A brief history of rose gold
The soft tones of rose gold are a favourite for many jewellery lovers. Items like rose gold engagement rings are incredibly flexible, matching with almost any skin tone, and able to be adorned with almost any precious gem. Its blushed looked is almost what you’d imagine yellow gold would look like when embarrassed.
It’s a soft, subtle and sexy colour that is created by adding copper to gold. Because it is a ‘designed’ gold, just like white gold, it is more subject to changes in fashion, but in good news for rose gold lovers the metal is currently very much ‘in’. Walking down the street you’ll notice many engagement and wedding rings in Sydney are crafted from the metal, and jewellery stores currently offer up no shortage of choice when it comes to rose gold pieces.
But it hasn’t always been this way – rose gold engagement rings in the Sydney CBD haven’t always been the done thing. Indeed, rose gold hasn’t always been around. So where was this metal first forged? And how popular has it been up until this point?
To find out the answers to these questions and more, let’s look at a brief history of rose gold.
While the origins of rose gold are murky at best, the first recorded use of it was by 18th century jewellers. Decorative inlays were fashioned in quatre-couleur gold, which was made up of green-, white- and pink-tinted versions of the metal. The pink-tinted gold was created by mixing in copper at a ratio of 75% gold, 22.5% copper and 2.5% silver.
For the first century of its existence, this particularly small niche was the only one that rose gold was used to fill. It wasn’t until the late 19th century when rose gold got its big break.
Carl Fabergé wasn’t just any jeweller. In imperial Russia, he was jeweller to the Czars. Forever pushing the design envelope with his famous Fabergé eggs, the creations won him some very wealthy admirers. These ladies and gentlemen would often commission Fabergé to create a personal, one-of-a-kind piece.
His most expensive commission was the ‘Moscow Kremlin’ egg, ordered by Czar Nicholas II as a gift for his wife. In this egg Fabergé made lavish use of rose gold, and is credited with bringing the precious metal into the public consciousness.
A decade of excess, the 1920s saw an explosion of high-end jewellery design. This is the decade that rose gold truly came to public prominence, most notably through Jeweller Cartier’s lavish use of the metal in its 1920s designs. This boon couldn’t last forever though, and as the stock market crashed in 1929, so too did the demand for rose gold. Gold was seen as one of the last safe investments, and to adulterate it with copper was thought of as more than a little idiotic.
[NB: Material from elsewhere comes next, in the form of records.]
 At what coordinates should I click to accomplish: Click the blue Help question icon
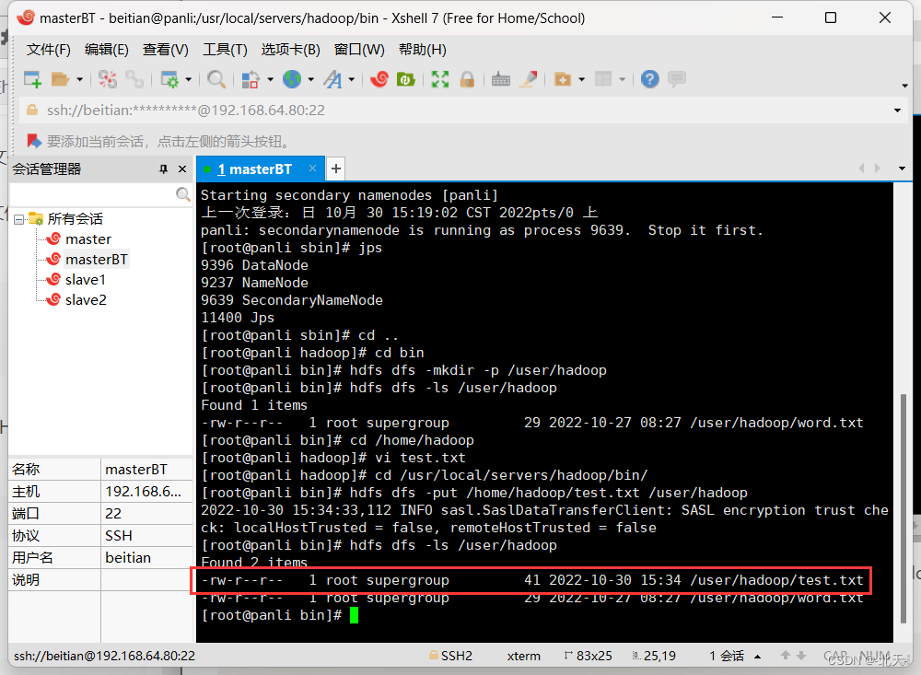point(649,78)
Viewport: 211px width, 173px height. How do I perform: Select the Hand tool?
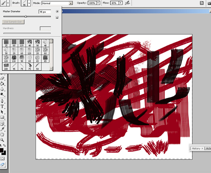(2, 134)
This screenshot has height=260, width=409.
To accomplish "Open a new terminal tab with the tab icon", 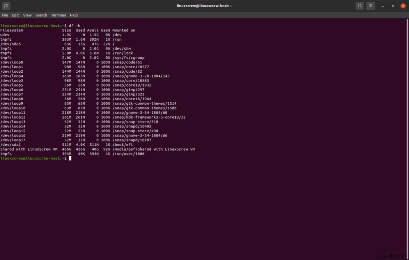I will 6,6.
In the lead-up to World War II, there was a new player on the market – platinum was used to create white gold, which fit perfectly with the monochromatic and geometric influences of the Art Nouveau movement. But as the Second World War began, platinum became an important material for fighting forces and thus rose gold was once again thrust into the limelight.
In the decades since, rose gold has fluctuated in popularity. Highly prized at one point, unloved the next, it is as subject to the whim of fashion as any accessory. But with the rose gold iPhone coming out in recent years, you can rest assured that this unique metal won’t be going anywhere fast.